これからお話することは、少し前の僕に実際に起こったできごとです。
文才があるわけでもないので、コラムや小説じゃなくて日記のようなものだと思ってもらえれば幸いです。

2016年11月
空港の待合場のような場所で僕はただ、ぼーっと窓の外を眺めていた。
夕方から降り始めた細かい雪は、ナトリウム灯に照らされてオレンジ色に染まったところだけが吹雪いているように見えている。

彩子から届いた最後のメッセージは10時間ほど前だった。
「やっと飛べる。空港で待っててね♡」

彩子と会うために僕は今日の朝からフランクフルト空港へ向かい、そこから1時間かけてここウィーン国際空港に降り立った。
飛行機からボーディングブリッジを渡り、空港施設の大きな窓ガラスから見た人生初のウィーンの景色は、どんよりとした灰色の雲に包まれていた。
空港の正式名称はウィーン・シュヴェヒャート国際空港と言うらしい。
ヨーロッパの国際空港なんて、どこも似たようなものだとた思っていたのだけど、ここウィーン国際空港はなんとも小じんまりとしていてローカルな雰囲気が漂っている。そして、どこか懐かしく居心地よかった。

物事が予定通りに動いていたのであれば、僕がこの空港に着くころには彩子の乗った飛行機はとっくに到着しているはずだった。そして僕たちは久しぶりに落ち合い、ウィーン市街地街のレストランで食事をとり、きっと今頃の時間には彩子の部屋のベッドの中で愛し合っているころに違いなかった。
しかし、僕はまだ照度の落ちた空港の肌寒いフードコートのような場所の隅っこに一人で時間を持て余している。

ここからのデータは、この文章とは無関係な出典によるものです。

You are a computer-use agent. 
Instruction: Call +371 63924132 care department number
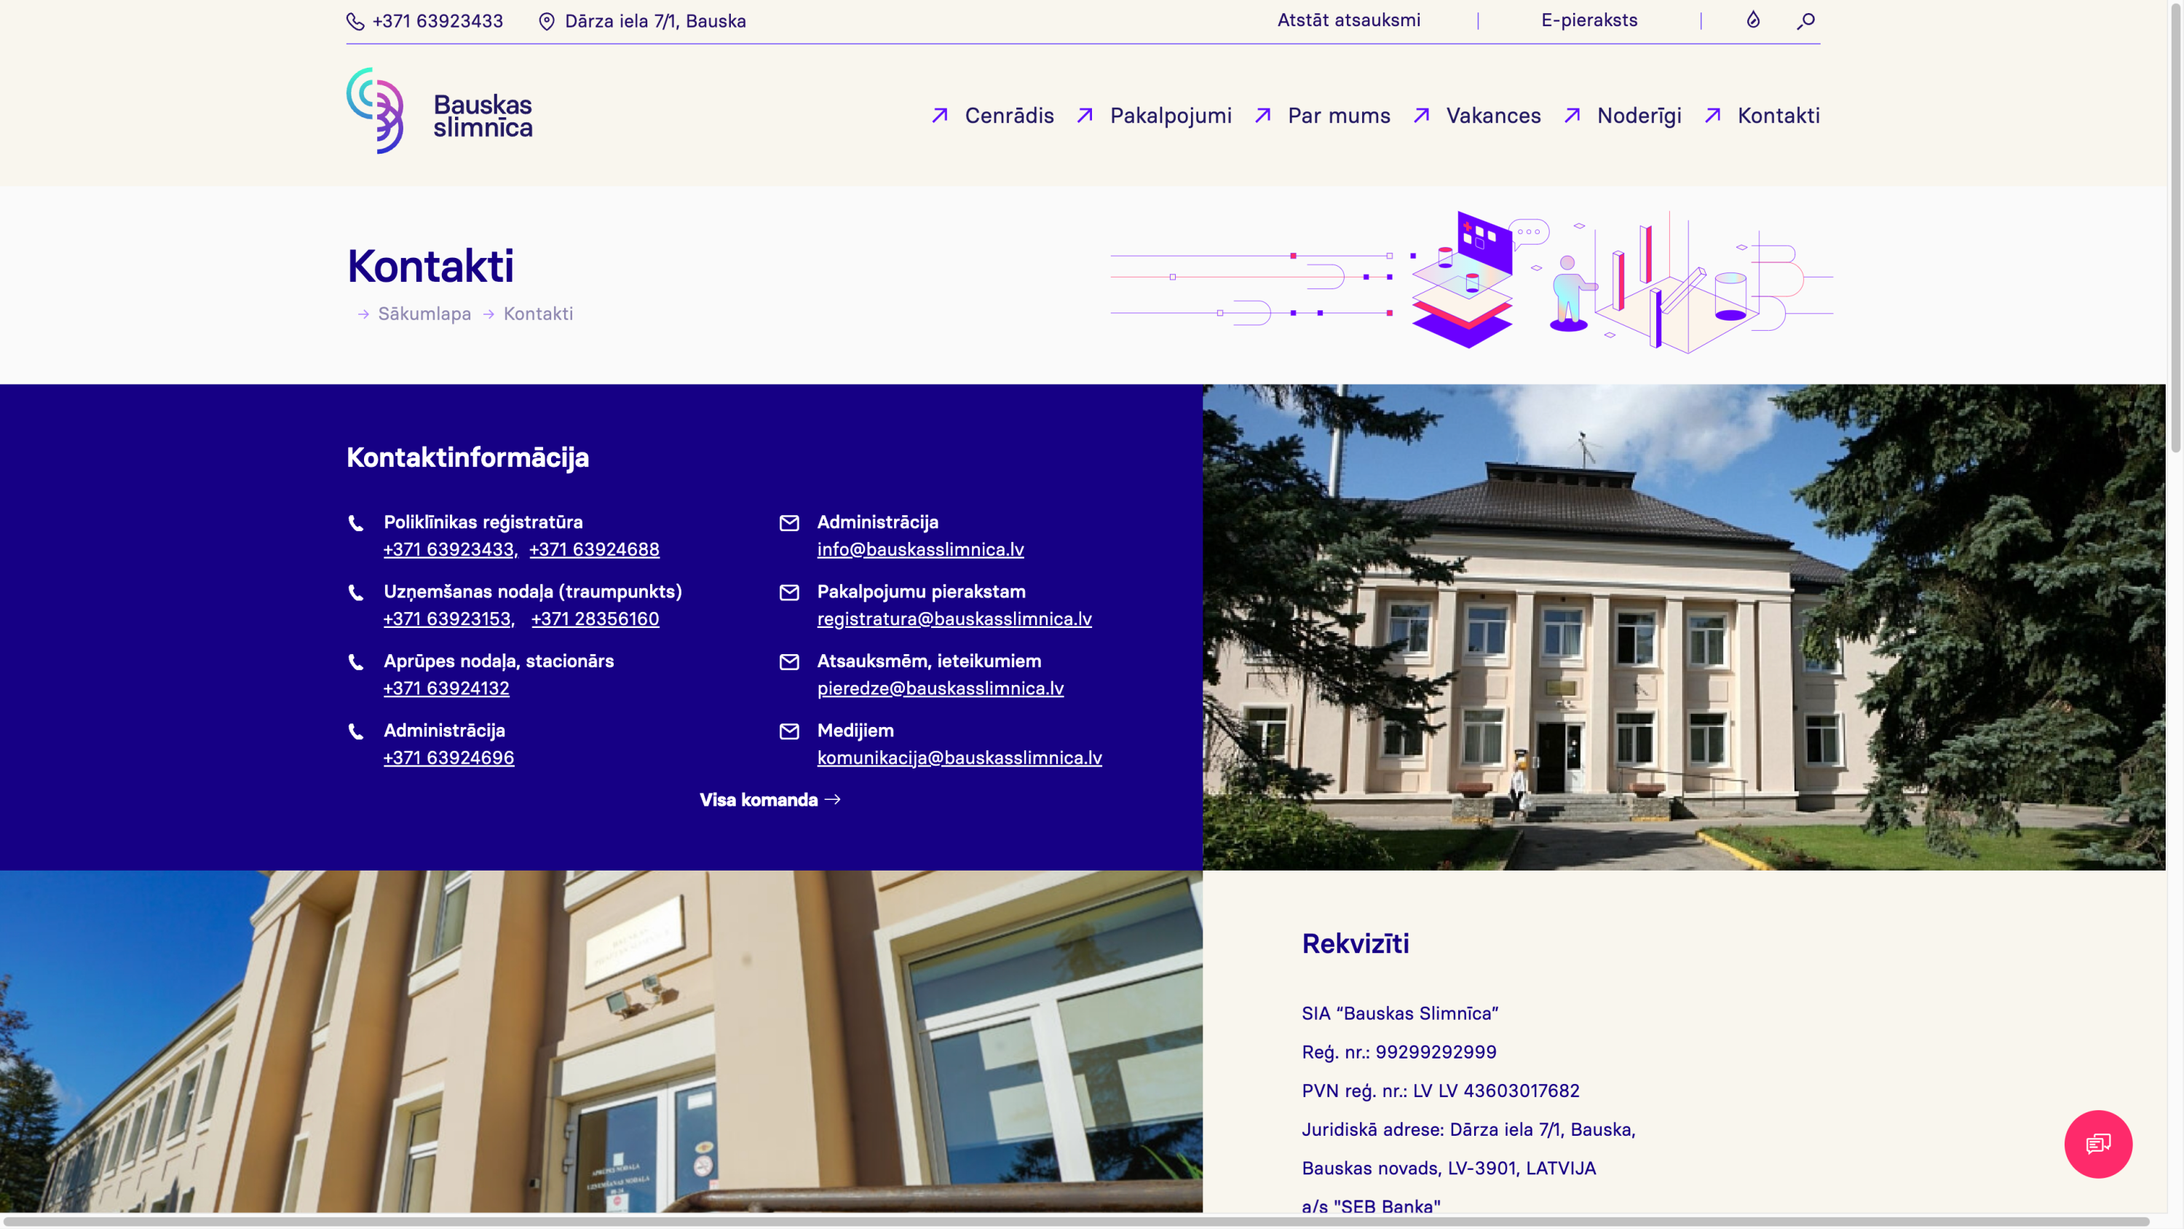click(x=446, y=689)
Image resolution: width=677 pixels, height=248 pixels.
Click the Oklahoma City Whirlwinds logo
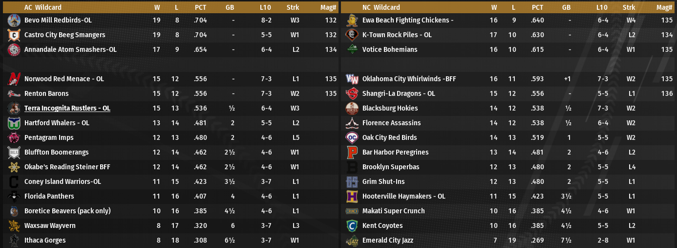352,79
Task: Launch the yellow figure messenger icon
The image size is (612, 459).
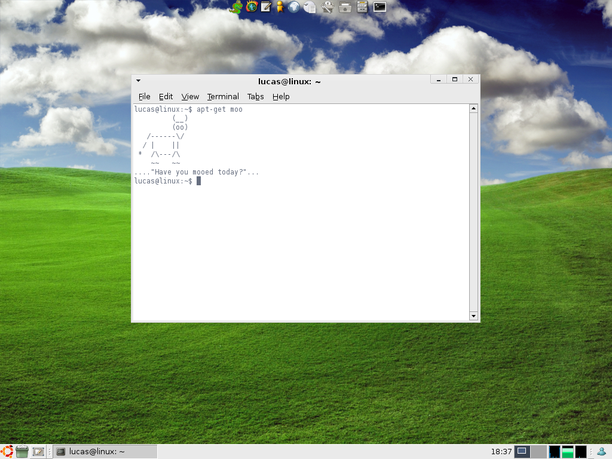Action: 280,7
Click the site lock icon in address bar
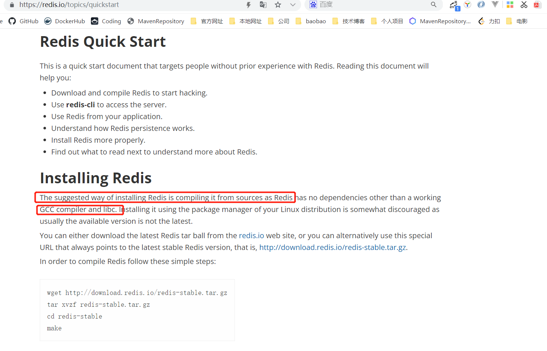This screenshot has height=351, width=547. 12,5
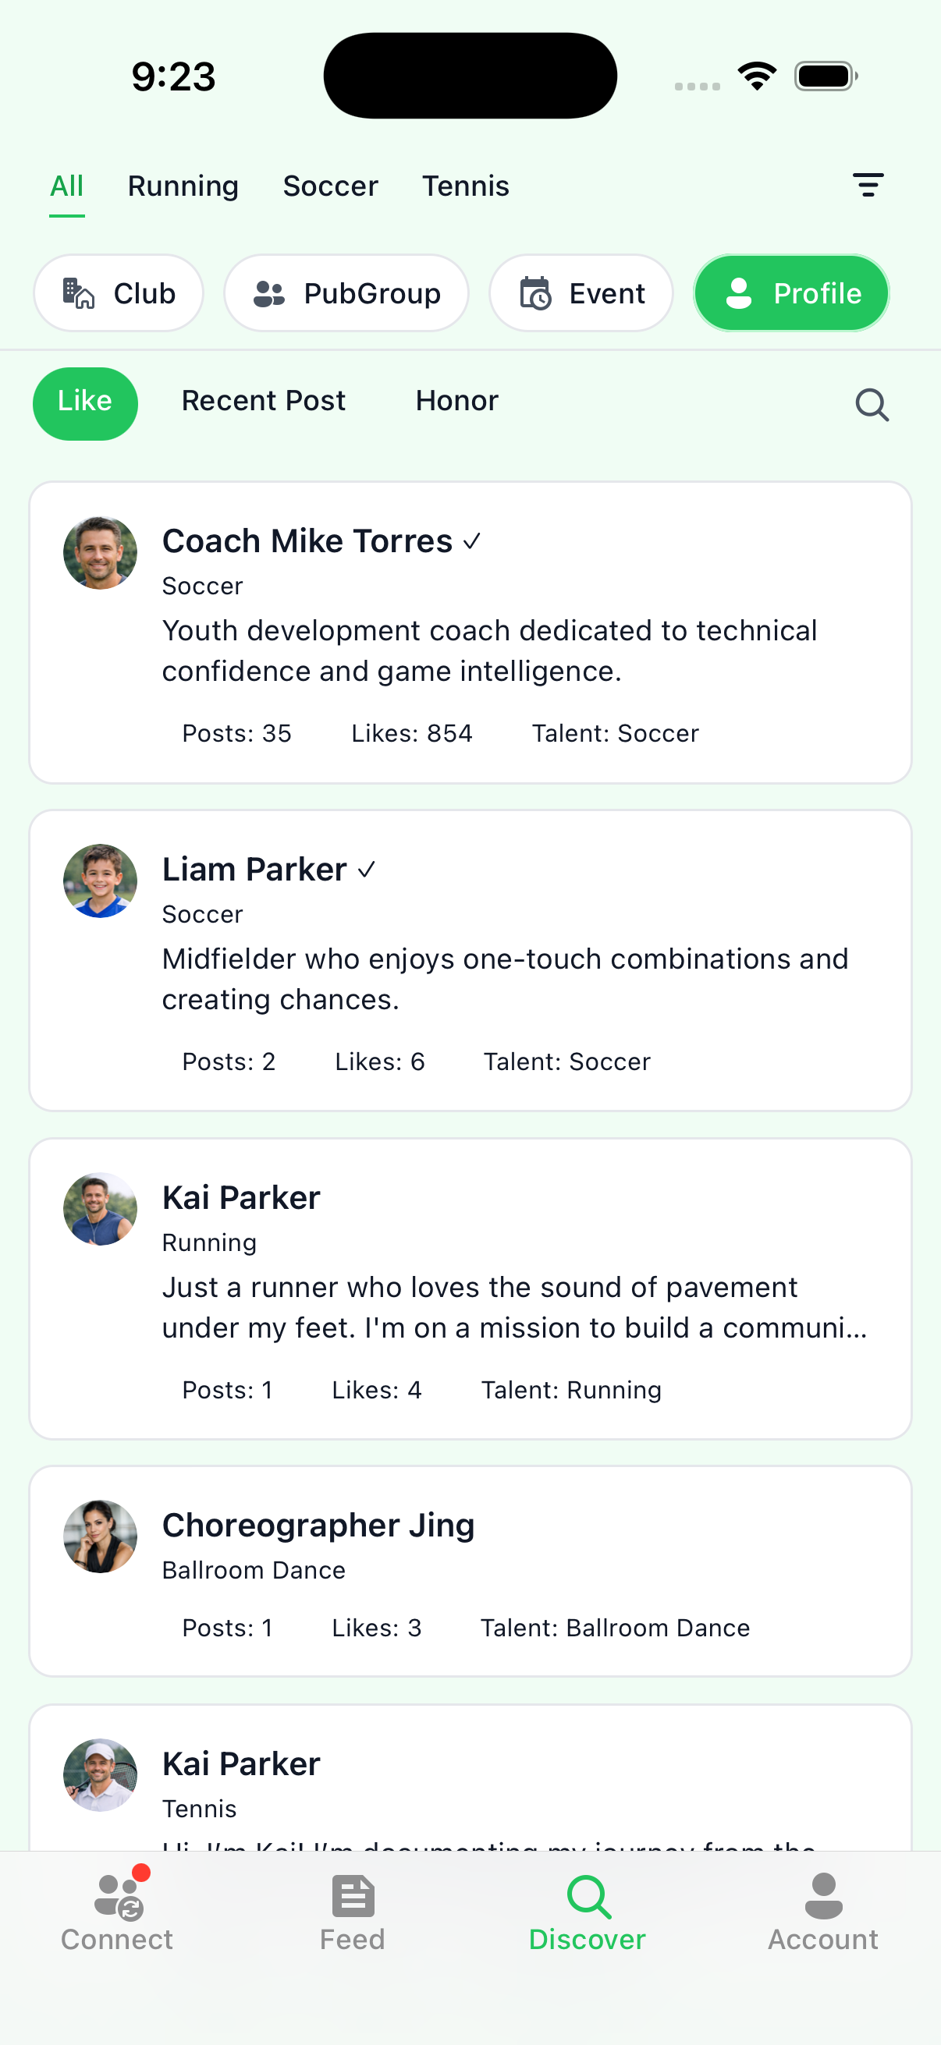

成田からウィーン国際空港までのフライト時間は12時間だから、あと2時間もすれば、じきに彩子を乗せた飛行機は到着することだろう。
バッテリーの少なくなったApple Watchを見ると既にヨーロッパの時間で22時を回っていた。

彩子はウィーンエアラインの客室乗務員として働いている。
年齢は先月末に28歳の誕生日を迎えたばかりだ。
彼女が仕事としているフライトは、成田とウィーンを月に2往復するだけで、それ以外の大半はスタンバイだと言っていた。スタンバイとは、自分とは別の飛行機で働く予定の客室乗務員が、突然に体調を崩したり不慮の事態が起こった場合に備えるための、言わば控えの要員として過ごすことだと以前に彩子から聞いたことがある。

僕がドイツのフランクフルトへ仕事に来ているタイミングで、彩子の住むウィーンで合流し、週末を二人で一緒に過ごそうと提案してきたのは彩子だった。
ウィーン国際空港に到着してから既に10時間以上は経っているのに、僕はまだ空港の施設から外へ出ることは無くずっとターミナルの中にいる。
いや、夕方に一度だけ食事と軽く飲める場所を探して、道路を挟んで空港施設の向かいにある建物へ歩いて向かってみた。

高速道路を渡った先の他には何も無い殺風景な場所にその建物はあった。
建物の横には駐車場らしき広いスペースがあって、一見すると病院のように見えなくもないのだが、入口に怪しく光るピンク色のネオンサインが灯っていることから察して、おそらくそこは病院では無く、飲食店やマーケットが入っている商業施設であろうと直観的に思っていた。

建物に近づくにつれて、ネオンサインの怪しい光はその明るさを増し、建物の周囲と、そして地面に降り積もった雪をピンク色に染めていた。ネオンは英語の筆記体でMoxy Vienna Airportと綴られていた。

建物の入り口にあるガラスでできた回転扉をくぐり抜けると、そこには暖かく、ほのかに薄暗い空間が広がっていた。
暖かなのは空調温度のせいだけではなく、エントランスにある調度品の雰囲気や、それらを優しく照らすタングステン色の落ち着いた照明が、空間全体を優しく包み込み暖かな印象を醸し出していた。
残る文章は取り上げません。